A different way to handle pulse timing

David Hill David.Hill at Oracle.com
Fri Jul 26 09:28:31 PDT 2013

On 7/26/13 Jul 26, 1:22 AM, Richard Bair wrote:
> As for multiple scenes, I'm actually curious how this happens today. If I have 2 scenes, and we have just a single render thread servicing both, then when I go to present, it blocks? Or is there a non-blocking present method that we use instead? Because if we block, then having 2 scenes would cut you down to 30fps maximum, wouldn't it? If we are non-blocking today (is that possible?) then the only way this proposed solution would work is if there was a different render thread per stage (which actually is something I think we ought to be doing anyway?).

Currently we block/lock rendering using
so you can take a 'uses' to see where it is used.

In general though, we use PaintCollector to stage render jobs in a pulse - one per dirty Scene. This operation is on the user event thread, and is blocked by any pending render tasks (in effect it waits for a current pulse to complete).
The PaintCollector uses window state", similar to a shadow scene graph, so that the render operation is using state that is consistent (this is done using SceneState)

Each render task (scene) is executed separately on the render thread, and takes the renderLock while it is doing its thing. This means that there is an unlocked state between queued rendered scene tasks.

Rendering tends to be done via either PresentingPainter (accelerated) or UploadingPainter (sw).

The above is the simplified view - and shows that user event thread can be happily running along doing stuff while the render thread is doing its thing - at least until it is blocked by needed to push another render pulse.

But... it is a touch more complicated than that, as we found that there are a number of user event thread operations that really can't be happening when we have a render operation going. These are mostly related to "window operations", like resizing or closing a window. Changing a windows state while rendering to it causes "unpredictable" results on many platforms. Because of this, there are a number of operations where we take the renderLock before calling from Quantum into glass. A sampling of these cases are WindowStage setScene, setVisible, close. The idea is that Glass should be treated as single threaded.

Note that embedded arm behaves a touch different - because we have a single  GL graphics context and no "real" windows - we always paint every stage/scene from back to front. In effect, we are the compositor of the screen as we are the "window manage". This is pretty obvious in the PaintCollector class. Given that we have a single graphics context - there is no way we would want one render thread per scene there.

Another note - the addition of SceneState solved a problem, one that was easily seen with HelloWindowAbuse, which created/resized/closed windows at a frantic pace. There was some discussion at the time that we might have been able to save less state in SceneState because we already have that data in other places, like the SceneGraph.
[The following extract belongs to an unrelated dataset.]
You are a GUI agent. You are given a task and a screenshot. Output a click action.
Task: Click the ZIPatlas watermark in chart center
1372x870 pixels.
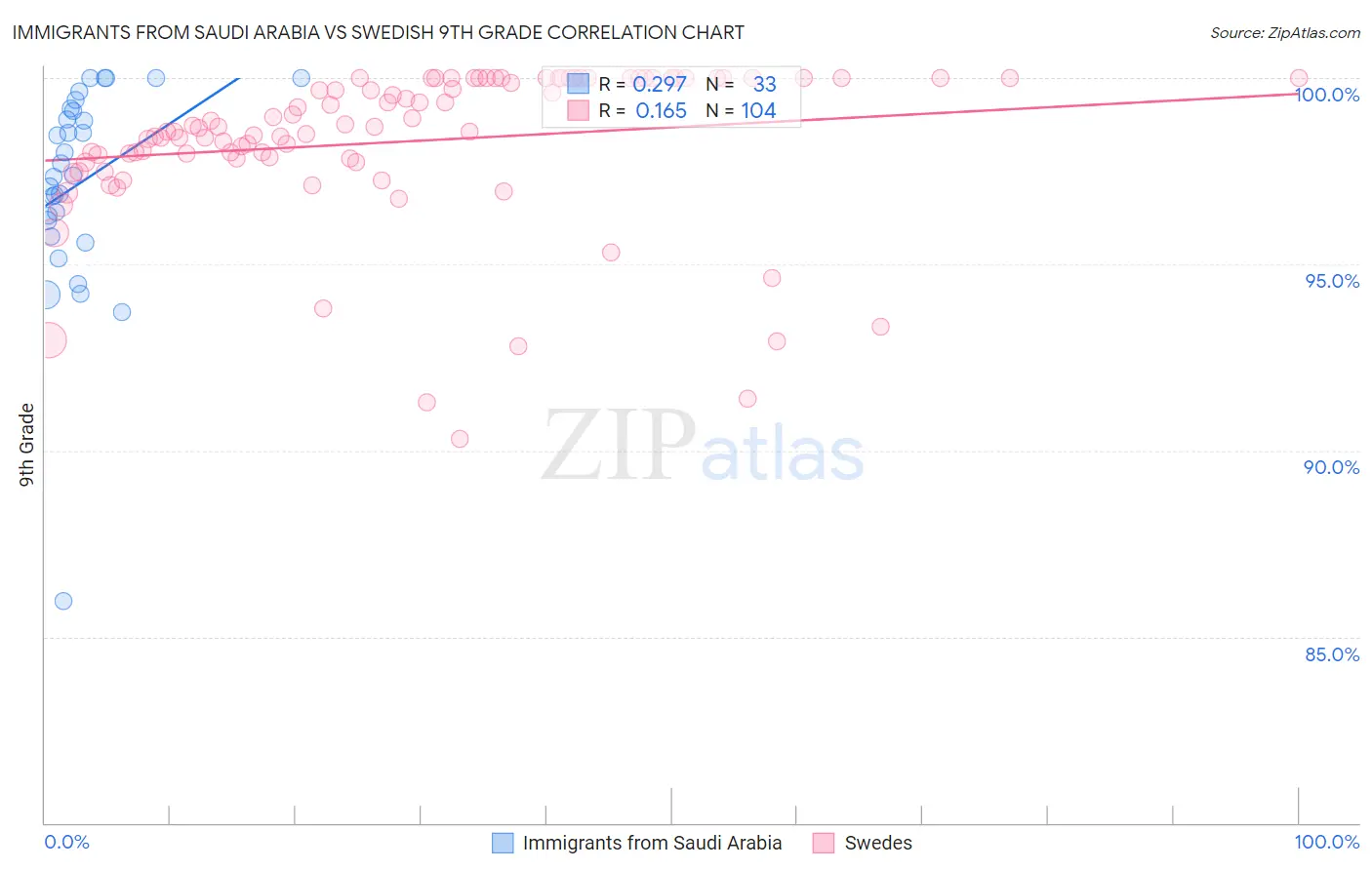pyautogui.click(x=703, y=445)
SceneState was a compromise solution that provided the quickest fix for the least amount of code reconstruction, which of course means that there is likely room for improvement.

So, that is my view of the elephant <https://en.wikipedia.org/wiki/Blind_men_and_an_elephant>, and I am sure that others will have a different take :-)

David Hill <David.Hill at Oracle.com>
Java Embedded Development

Education: that which reveals to the wise, and conceals from the stupid, the vast limits of their knowledge.